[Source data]

>>>>

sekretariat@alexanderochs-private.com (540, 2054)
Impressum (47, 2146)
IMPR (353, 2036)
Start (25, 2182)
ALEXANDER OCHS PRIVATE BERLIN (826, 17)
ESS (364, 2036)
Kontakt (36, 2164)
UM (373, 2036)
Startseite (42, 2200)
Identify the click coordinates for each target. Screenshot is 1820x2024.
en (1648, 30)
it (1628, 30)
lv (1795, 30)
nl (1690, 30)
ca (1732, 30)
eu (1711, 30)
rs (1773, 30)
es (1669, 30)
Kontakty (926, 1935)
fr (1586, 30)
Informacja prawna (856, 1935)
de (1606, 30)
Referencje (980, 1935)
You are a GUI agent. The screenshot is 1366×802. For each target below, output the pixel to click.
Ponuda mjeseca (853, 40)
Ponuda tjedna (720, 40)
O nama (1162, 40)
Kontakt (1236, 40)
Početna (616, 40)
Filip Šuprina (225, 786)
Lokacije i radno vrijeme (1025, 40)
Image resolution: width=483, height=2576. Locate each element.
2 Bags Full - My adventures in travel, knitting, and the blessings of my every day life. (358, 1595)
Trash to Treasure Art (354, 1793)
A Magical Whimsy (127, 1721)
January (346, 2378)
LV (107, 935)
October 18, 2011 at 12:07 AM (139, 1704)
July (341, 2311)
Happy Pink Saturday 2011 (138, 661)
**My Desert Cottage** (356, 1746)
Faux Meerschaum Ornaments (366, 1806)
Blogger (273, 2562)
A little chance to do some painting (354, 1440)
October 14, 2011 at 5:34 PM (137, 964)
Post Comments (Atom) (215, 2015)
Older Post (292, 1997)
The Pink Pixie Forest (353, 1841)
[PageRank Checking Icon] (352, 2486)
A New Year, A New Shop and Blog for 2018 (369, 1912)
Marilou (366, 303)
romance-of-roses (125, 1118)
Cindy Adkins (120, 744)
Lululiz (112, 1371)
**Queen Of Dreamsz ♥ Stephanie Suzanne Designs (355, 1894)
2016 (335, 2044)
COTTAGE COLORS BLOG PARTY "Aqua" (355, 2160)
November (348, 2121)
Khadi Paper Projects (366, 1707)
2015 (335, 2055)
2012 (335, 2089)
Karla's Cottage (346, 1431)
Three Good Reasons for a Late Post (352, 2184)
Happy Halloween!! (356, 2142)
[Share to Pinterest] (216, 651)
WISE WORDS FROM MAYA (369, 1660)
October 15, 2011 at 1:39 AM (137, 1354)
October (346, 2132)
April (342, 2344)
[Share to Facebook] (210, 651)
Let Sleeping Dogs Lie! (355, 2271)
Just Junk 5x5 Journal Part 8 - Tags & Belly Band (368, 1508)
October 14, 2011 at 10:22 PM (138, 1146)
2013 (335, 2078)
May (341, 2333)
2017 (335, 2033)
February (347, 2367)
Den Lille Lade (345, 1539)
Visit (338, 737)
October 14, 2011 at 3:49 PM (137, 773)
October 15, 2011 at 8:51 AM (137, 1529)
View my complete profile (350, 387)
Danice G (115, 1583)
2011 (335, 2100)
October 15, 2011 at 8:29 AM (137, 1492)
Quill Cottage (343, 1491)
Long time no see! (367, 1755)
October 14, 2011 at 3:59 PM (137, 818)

<<<<

→ What is being asked
Bring together all lines of the entries above in which the string "Share" occurs.

→ Response
[Share to Pinterest] (216, 651)
[Share to Facebook] (210, 651)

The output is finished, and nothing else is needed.